When he returned to the carpenter's house at about six that evening he entered the council of elders that he found there with the determination to place himself on an equality with them. It was to his credit that he accomplished this feat, but it was not surprising for the humility of his mind at least was genuine. He joined in their conversation, somewhat stiffly at first, but perhaps no more so than became a stranger. Presently, because he saw that he could not refuse without offending his host, he conquered prejudice and took a little rum and sugar and water. It went to his head without his knowing it, as rum has a habit of doing; he became cheerfully familiar with the old men and made long strides into their friendship--or thought he did.

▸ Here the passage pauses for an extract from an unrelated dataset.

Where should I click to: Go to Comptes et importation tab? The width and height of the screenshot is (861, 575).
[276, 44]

He did not once mention religion to them at that first meeting, though he had to exercise considerable self-restraint to prevent himself from doing so.

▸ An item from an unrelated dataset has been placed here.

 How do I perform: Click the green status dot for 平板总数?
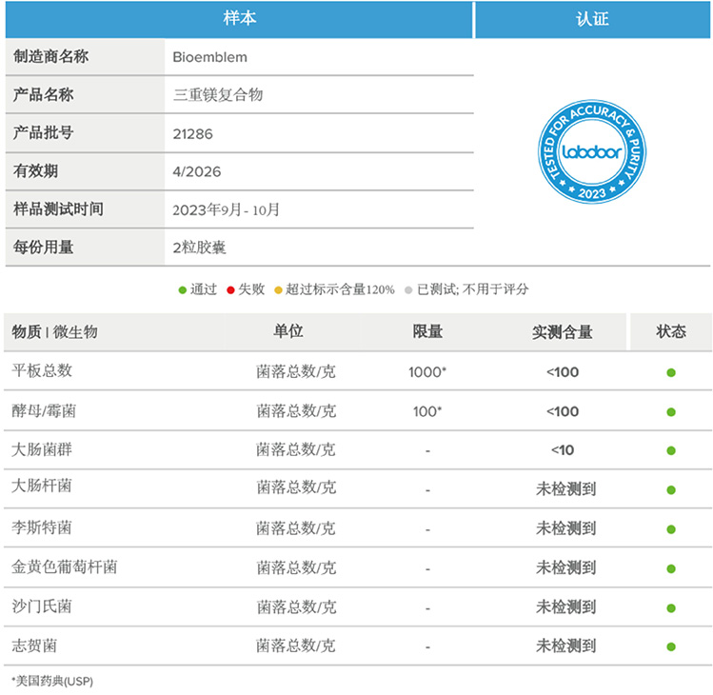(x=671, y=372)
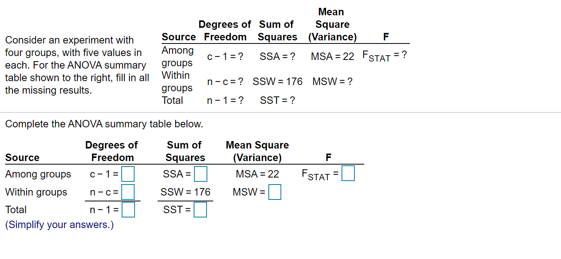The image size is (561, 259).
Task: Click the n − 1 answer box
Action: (129, 210)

On his way home he met Father Antoine not far from Michaud's door. The priest would have passed with his usual surly look if Simpson had not stopped him.

"Well?" Antoine demanded.

"Why should we quarrel--you and I?" Simpson asked. "Can we not work together for these people of yours?"

"Your friends are not my people, heretic!" Father Antoine retorted." Rot in hell with them!"

He plunged past Simpson and was gone down the darkling alley.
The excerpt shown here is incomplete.